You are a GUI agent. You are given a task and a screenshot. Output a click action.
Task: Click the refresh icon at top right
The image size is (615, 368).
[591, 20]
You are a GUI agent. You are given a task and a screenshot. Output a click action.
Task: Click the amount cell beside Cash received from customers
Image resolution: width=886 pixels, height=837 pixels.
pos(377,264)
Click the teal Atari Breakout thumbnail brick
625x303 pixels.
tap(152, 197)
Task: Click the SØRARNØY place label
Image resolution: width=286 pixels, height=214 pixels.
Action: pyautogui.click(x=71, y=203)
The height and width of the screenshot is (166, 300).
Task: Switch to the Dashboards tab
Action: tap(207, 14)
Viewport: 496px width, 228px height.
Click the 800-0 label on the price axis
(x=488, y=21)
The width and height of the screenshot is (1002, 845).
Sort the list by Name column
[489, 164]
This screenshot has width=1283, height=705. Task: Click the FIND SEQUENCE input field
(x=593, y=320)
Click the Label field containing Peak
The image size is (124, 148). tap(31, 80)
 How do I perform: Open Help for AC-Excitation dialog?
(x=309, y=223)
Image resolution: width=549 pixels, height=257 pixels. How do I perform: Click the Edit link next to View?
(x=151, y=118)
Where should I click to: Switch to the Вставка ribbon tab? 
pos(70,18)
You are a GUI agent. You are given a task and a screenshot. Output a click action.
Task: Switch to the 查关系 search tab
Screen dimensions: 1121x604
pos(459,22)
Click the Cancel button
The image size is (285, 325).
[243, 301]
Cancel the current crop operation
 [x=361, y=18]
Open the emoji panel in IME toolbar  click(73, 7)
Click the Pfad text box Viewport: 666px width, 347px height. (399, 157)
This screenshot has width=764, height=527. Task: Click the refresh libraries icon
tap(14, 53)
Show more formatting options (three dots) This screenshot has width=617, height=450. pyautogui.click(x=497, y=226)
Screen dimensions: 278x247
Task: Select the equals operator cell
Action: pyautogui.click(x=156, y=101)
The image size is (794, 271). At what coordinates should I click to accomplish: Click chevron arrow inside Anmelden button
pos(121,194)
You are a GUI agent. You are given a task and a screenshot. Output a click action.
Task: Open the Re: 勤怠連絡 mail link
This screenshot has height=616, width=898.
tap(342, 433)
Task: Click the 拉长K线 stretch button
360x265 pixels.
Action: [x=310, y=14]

*TASK DIRECTIONS*:
Transcription of all the material must be exact.

*WORKED SOLUTION*:
You are a GUI agent. You are given a task and a screenshot. Output a click action.
Task: Click the refresh icon at top right
The image size is (615, 368).
[591, 20]
You are a GUI agent. You are given a task and a screenshot. Output a click action.
Task: Click the amount cell beside Cash received from customers
Image resolution: width=886 pixels, height=837 pixels.
pos(377,264)
Click the teal Atari Breakout thumbnail brick
625x303 pixels.
tap(152, 197)
Task: Click the SØRARNØY place label
Image resolution: width=286 pixels, height=214 pixels.
Action: pyautogui.click(x=71, y=203)
The height and width of the screenshot is (166, 300).
Task: Switch to the Dashboards tab
Action: tap(207, 14)
Viewport: 496px width, 228px height.
Click the 800-0 label on the price axis
(x=488, y=21)
The width and height of the screenshot is (1002, 845).
Sort the list by Name column
[489, 164]
This screenshot has width=1283, height=705. Task: Click the FIND SEQUENCE input field
(x=593, y=320)
Click the Label field containing Peak
The image size is (124, 148). tap(31, 80)
 How do I perform: Open Help for AC-Excitation dialog?
(x=309, y=223)
Image resolution: width=549 pixels, height=257 pixels. How do I perform: Click the Edit link next to View?
(x=151, y=118)
Where should I click to: Switch to the Вставка ribbon tab? 
pos(70,18)
You are a GUI agent. You are given a task and a screenshot. Output a click action.
Task: Switch to the 查关系 search tab
Screen dimensions: 1121x604
pos(459,22)
Click the Cancel button
The image size is (285, 325).
[243, 301]
Cancel the current crop operation
 [x=361, y=18]
Open the emoji panel in IME toolbar  click(73, 7)
Click the Pfad text box Viewport: 666px width, 347px height. (399, 157)
This screenshot has width=764, height=527. Task: Click the refresh libraries icon
tap(14, 53)
Show more formatting options (three dots) This screenshot has width=617, height=450. pyautogui.click(x=497, y=226)
Screen dimensions: 278x247
Task: Select the equals operator cell
Action: pyautogui.click(x=156, y=101)
The image size is (794, 271). At what coordinates should I click to accomplish: Click chevron arrow inside Anmelden button
pos(121,194)
You are a GUI agent. You are given a task and a screenshot. Output a click action.
Task: Open the Re: 勤怠連絡 mail link
This screenshot has height=616, width=898.
tap(342, 433)
Task: Click the 拉长K线 stretch button
360x265 pixels.
Action: [x=310, y=14]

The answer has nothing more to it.